[Records from a collection]
• • • • •
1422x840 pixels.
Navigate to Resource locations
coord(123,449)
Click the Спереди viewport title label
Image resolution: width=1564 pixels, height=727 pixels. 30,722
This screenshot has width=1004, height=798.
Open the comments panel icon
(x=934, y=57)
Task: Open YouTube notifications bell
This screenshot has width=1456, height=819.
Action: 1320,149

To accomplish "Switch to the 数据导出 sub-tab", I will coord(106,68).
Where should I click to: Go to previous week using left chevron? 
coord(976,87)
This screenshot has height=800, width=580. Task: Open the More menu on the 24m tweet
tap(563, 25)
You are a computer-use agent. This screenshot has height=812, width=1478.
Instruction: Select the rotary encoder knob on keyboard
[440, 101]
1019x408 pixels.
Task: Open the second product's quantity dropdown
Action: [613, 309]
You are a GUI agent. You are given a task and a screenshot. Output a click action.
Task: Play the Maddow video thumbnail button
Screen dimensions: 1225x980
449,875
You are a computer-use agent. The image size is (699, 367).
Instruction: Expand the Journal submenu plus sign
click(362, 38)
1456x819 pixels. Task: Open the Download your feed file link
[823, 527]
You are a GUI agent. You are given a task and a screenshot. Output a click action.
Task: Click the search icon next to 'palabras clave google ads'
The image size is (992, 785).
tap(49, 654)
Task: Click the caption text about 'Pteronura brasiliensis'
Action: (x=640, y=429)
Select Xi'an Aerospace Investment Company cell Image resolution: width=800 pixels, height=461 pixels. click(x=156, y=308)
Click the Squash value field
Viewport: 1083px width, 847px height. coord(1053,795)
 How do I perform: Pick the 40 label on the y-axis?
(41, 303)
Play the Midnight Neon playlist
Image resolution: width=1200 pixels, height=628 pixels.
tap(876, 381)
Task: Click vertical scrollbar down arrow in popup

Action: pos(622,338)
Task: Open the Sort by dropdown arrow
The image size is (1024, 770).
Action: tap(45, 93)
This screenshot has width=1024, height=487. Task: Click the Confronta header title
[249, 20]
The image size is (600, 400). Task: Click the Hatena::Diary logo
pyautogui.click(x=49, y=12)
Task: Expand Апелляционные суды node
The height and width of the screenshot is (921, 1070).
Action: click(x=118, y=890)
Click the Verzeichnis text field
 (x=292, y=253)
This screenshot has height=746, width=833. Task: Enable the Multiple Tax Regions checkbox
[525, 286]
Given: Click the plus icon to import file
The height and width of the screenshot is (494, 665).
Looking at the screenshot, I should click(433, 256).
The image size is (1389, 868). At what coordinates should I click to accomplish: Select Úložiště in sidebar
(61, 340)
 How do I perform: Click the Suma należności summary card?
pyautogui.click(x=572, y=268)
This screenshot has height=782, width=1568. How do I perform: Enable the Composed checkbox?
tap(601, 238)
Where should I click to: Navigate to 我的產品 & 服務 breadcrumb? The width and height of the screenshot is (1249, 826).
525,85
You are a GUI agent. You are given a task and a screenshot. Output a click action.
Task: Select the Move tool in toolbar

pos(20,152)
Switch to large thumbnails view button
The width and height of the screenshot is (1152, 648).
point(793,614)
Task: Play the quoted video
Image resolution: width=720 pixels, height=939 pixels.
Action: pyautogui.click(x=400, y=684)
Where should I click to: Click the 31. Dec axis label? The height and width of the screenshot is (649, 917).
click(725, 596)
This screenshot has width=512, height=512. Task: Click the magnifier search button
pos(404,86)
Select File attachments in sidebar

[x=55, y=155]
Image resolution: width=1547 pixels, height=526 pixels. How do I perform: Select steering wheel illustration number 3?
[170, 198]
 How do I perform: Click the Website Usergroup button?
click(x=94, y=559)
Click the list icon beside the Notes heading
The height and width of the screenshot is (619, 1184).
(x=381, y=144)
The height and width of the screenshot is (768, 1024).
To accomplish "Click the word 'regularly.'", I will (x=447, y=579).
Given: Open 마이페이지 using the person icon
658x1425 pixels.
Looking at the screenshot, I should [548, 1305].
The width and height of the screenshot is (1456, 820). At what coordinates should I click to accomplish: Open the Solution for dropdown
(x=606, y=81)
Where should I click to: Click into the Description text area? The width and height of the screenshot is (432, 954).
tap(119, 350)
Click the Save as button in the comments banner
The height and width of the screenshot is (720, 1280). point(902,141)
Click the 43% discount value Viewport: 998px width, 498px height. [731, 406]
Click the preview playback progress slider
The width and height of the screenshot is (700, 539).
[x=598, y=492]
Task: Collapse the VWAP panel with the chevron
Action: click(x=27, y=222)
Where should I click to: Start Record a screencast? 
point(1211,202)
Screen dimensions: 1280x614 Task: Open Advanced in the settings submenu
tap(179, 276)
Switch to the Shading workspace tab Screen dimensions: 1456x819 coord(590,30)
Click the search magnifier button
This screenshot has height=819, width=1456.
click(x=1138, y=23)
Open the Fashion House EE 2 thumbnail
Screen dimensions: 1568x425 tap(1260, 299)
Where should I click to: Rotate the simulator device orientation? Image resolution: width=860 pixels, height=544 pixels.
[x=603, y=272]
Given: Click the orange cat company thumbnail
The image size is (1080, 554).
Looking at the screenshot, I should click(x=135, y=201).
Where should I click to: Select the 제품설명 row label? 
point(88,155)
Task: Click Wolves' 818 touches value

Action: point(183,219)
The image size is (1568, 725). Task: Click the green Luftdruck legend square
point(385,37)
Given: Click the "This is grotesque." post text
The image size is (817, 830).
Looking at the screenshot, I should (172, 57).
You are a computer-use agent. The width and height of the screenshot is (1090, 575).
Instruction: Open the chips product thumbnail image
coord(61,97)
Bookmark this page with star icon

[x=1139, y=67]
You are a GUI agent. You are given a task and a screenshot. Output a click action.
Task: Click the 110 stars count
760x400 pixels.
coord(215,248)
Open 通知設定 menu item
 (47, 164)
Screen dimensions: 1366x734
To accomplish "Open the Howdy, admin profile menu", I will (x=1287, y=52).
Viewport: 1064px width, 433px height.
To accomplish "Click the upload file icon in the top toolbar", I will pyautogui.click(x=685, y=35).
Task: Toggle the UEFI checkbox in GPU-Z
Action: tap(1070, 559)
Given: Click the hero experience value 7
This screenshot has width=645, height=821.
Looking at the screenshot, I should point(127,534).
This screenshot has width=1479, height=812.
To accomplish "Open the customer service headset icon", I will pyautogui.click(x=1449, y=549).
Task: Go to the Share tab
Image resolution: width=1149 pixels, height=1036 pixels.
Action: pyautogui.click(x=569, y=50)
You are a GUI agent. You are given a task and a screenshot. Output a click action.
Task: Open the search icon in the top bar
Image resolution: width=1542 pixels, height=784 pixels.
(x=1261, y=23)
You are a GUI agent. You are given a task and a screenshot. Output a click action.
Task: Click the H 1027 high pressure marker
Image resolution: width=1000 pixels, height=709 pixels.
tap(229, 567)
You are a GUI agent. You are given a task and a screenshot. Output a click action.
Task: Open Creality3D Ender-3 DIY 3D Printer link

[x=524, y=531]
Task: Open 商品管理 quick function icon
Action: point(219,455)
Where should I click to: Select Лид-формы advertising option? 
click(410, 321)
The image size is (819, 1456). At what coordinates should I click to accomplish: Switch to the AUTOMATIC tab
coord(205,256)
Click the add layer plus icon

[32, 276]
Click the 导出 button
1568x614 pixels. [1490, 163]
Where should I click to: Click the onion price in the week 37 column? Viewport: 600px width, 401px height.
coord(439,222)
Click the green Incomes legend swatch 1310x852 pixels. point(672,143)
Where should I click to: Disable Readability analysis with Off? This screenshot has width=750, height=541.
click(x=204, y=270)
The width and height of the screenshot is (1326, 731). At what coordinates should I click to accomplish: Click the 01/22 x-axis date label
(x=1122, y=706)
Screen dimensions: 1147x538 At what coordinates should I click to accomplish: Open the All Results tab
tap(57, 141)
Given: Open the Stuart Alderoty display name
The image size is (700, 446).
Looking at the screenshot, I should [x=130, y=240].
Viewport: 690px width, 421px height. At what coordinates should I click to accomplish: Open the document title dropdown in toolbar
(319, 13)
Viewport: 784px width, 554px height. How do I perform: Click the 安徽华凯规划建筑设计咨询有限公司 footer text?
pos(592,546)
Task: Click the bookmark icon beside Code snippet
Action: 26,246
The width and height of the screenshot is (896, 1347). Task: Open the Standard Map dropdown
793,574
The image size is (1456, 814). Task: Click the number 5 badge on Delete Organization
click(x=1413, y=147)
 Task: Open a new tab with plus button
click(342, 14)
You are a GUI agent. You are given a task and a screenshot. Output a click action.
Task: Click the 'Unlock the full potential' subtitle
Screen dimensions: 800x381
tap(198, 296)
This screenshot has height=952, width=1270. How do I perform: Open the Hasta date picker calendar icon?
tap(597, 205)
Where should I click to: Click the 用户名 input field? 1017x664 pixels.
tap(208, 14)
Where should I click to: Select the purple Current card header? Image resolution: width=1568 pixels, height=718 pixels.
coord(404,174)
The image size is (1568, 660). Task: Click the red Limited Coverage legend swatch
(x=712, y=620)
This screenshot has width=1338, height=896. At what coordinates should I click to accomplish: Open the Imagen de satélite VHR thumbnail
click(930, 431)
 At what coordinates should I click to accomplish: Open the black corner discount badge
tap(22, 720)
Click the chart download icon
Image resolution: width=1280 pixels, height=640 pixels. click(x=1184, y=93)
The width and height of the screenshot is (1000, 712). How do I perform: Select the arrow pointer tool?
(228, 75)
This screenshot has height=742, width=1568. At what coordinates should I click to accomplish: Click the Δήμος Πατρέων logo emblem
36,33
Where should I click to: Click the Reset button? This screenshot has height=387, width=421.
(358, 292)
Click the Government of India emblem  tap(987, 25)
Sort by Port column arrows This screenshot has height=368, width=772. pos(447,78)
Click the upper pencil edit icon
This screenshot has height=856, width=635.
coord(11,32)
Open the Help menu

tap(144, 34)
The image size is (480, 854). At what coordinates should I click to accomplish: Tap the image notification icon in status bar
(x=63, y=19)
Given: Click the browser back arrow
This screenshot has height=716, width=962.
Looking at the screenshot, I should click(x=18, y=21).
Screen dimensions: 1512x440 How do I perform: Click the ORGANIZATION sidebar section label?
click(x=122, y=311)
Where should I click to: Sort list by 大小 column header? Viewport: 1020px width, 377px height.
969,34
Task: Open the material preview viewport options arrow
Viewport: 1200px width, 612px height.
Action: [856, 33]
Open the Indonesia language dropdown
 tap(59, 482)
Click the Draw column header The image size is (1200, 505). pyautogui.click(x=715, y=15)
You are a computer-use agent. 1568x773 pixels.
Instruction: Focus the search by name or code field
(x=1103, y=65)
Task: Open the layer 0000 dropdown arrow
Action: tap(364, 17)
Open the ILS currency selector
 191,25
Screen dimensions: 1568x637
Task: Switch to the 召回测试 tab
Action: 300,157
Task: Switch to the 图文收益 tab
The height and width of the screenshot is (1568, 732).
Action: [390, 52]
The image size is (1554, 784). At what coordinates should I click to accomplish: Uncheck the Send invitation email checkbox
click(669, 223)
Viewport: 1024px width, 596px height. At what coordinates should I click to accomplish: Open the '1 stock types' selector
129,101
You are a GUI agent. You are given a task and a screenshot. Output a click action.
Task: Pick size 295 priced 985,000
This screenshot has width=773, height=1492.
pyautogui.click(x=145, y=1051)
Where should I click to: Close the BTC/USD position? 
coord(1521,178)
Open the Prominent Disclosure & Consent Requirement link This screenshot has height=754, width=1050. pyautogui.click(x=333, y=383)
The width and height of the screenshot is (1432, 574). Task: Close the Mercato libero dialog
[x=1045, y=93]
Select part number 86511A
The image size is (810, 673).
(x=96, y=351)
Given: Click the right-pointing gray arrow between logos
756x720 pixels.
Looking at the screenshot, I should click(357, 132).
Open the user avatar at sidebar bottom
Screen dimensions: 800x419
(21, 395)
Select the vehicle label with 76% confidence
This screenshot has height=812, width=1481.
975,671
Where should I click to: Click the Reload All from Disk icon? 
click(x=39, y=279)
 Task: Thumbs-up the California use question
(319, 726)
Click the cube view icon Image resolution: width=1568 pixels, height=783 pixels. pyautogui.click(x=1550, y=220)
• • • • •
- [Directions] Quote the lines from the first one up to and including the line that contains "tap(563, 25)".

- [Task solution]
1422x840 pixels.
Navigate to Resource locations
coord(123,449)
Click the Спереди viewport title label
Image resolution: width=1564 pixels, height=727 pixels. 30,722
This screenshot has width=1004, height=798.
Open the comments panel icon
(x=934, y=57)
Task: Open YouTube notifications bell
This screenshot has width=1456, height=819.
Action: 1320,149

To accomplish "Switch to the 数据导出 sub-tab", I will coord(106,68).
Where should I click to: Go to previous week using left chevron? 
coord(976,87)
This screenshot has height=800, width=580. Task: Open the More menu on the 24m tweet
tap(563, 25)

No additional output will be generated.